* **Work request**
Could the lines from the line bearing "This screenshot has width=731, height=1568." to the end of the records below be copied exactly, with the pictures left out and no other lines added?

Information supplied START

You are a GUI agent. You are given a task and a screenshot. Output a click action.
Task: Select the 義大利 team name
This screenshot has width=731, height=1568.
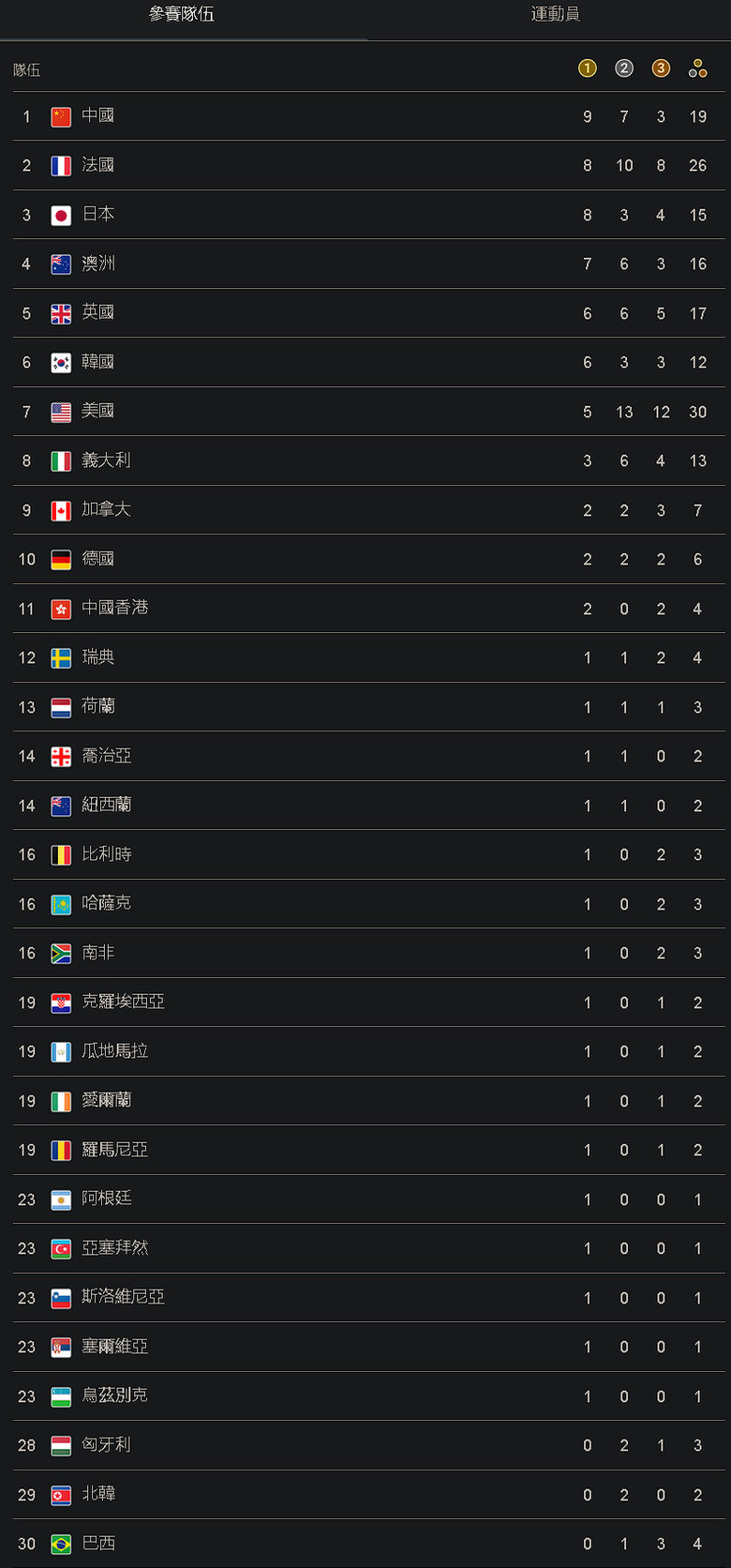point(106,460)
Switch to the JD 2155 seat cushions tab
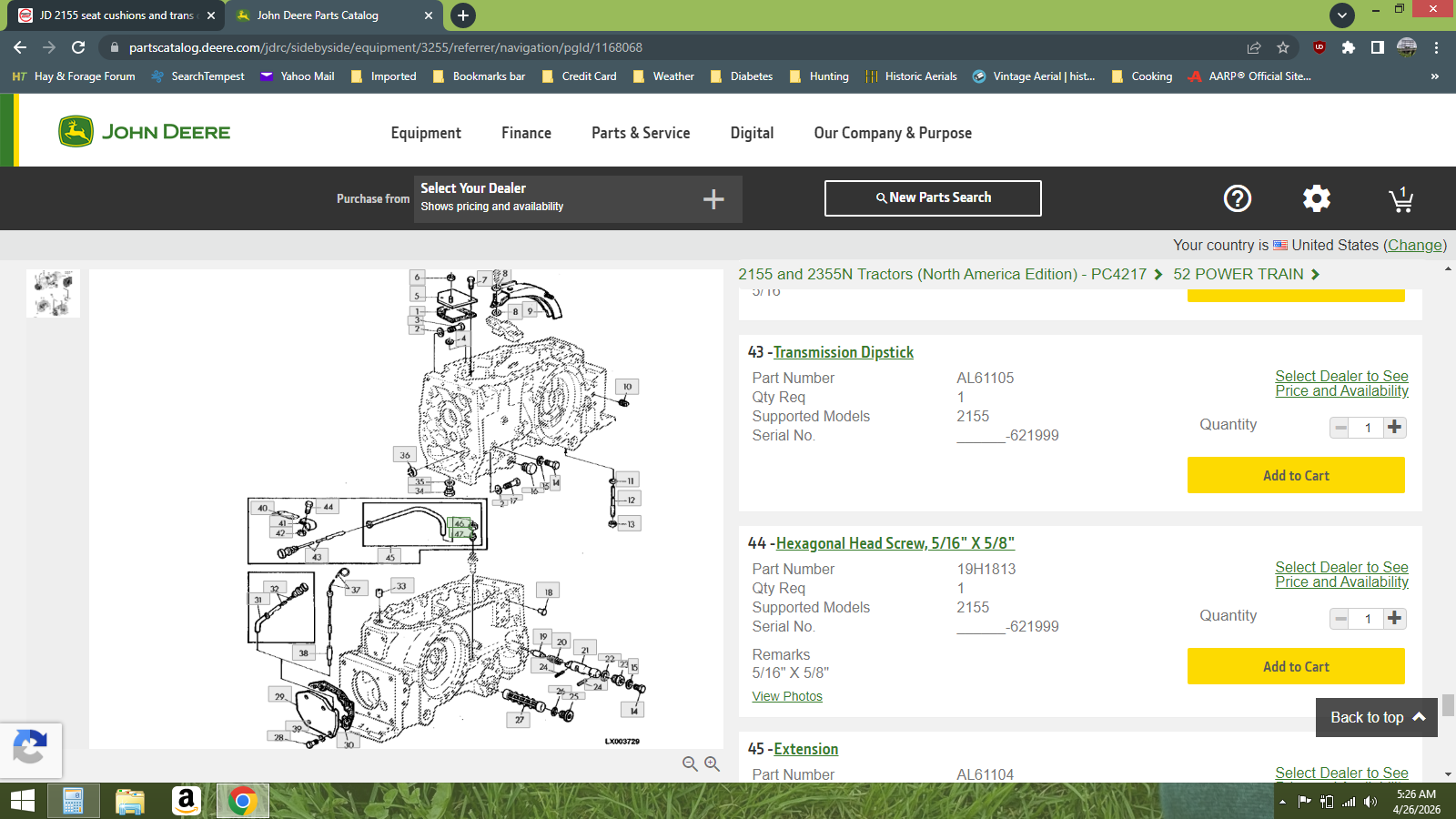Image resolution: width=1456 pixels, height=819 pixels. coord(117,15)
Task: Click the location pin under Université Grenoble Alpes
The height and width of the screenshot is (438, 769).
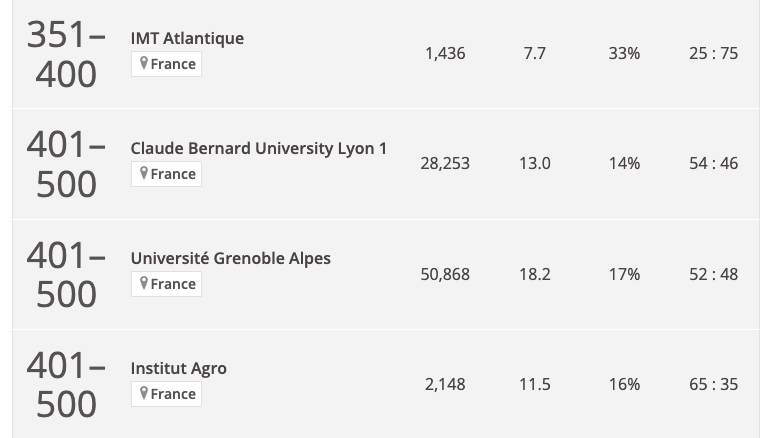Action: coord(144,283)
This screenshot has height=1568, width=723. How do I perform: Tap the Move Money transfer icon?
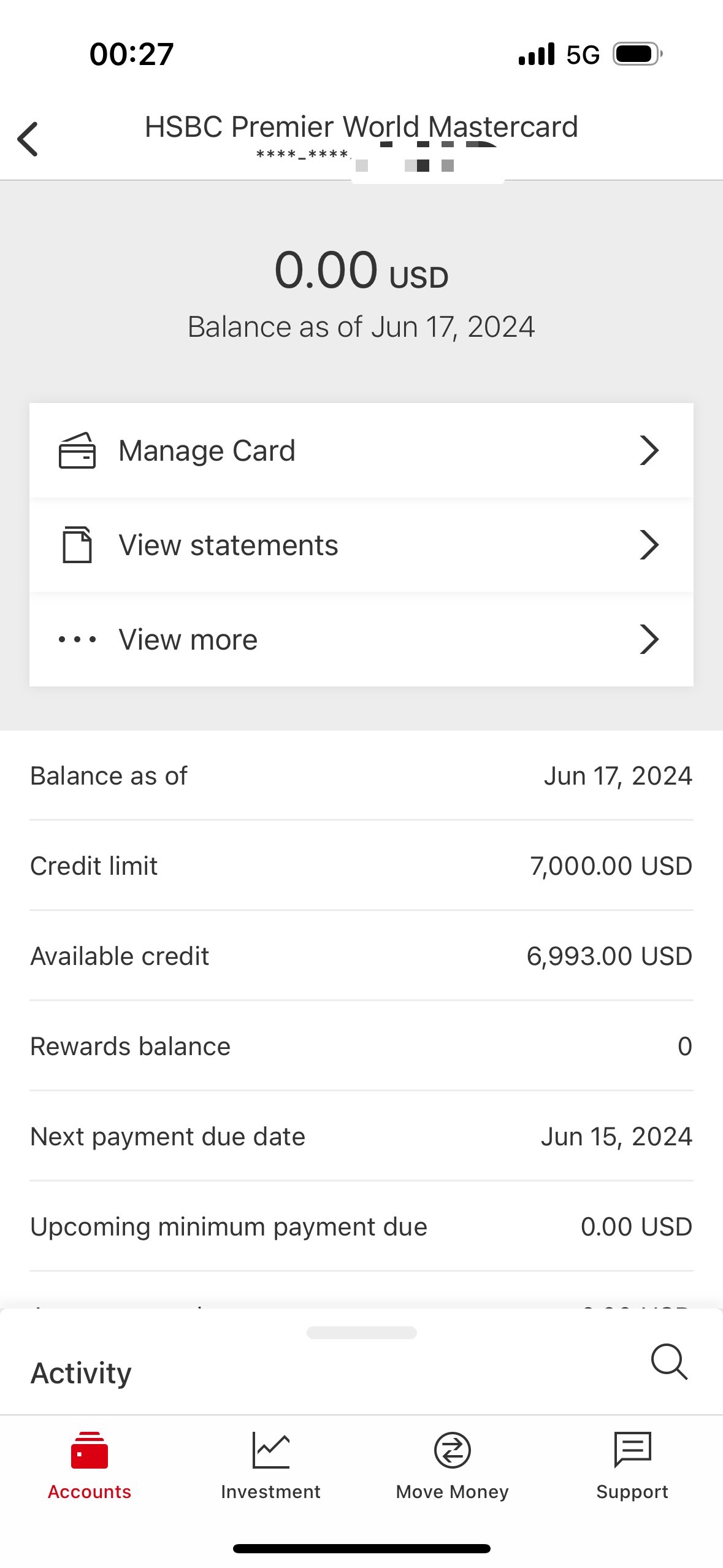[453, 1450]
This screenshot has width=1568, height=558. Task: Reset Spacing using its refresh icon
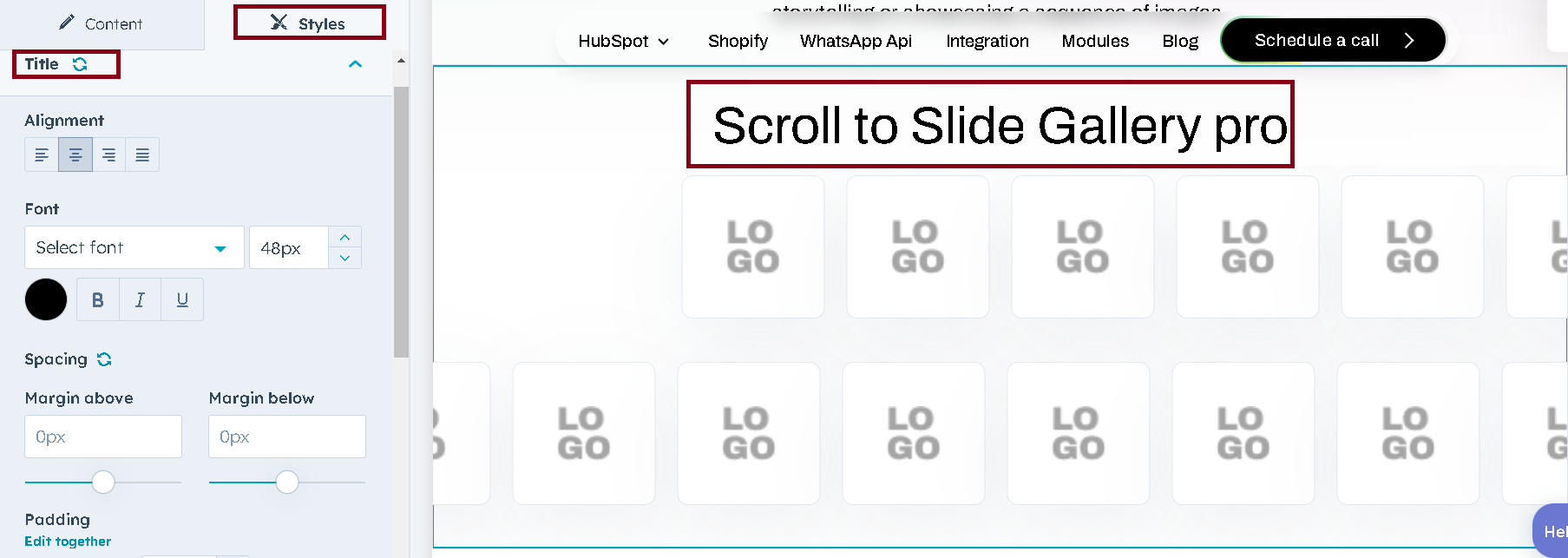coord(104,359)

Information supplied END

* **Written response**
This screenshot has width=731, height=1568.
point(106,460)
Switch to the JD 2155 seat cushions tab
Image resolution: width=1456 pixels, height=819 pixels. coord(117,15)
Task: Click the location pin under Université Grenoble Alpes
The height and width of the screenshot is (438, 769).
Action: coord(144,283)
This screenshot has height=1568, width=723. How do I perform: Tap the Move Money transfer icon?
[453, 1450]
This screenshot has width=1568, height=558. Task: Reset Spacing using its refresh icon
coord(104,359)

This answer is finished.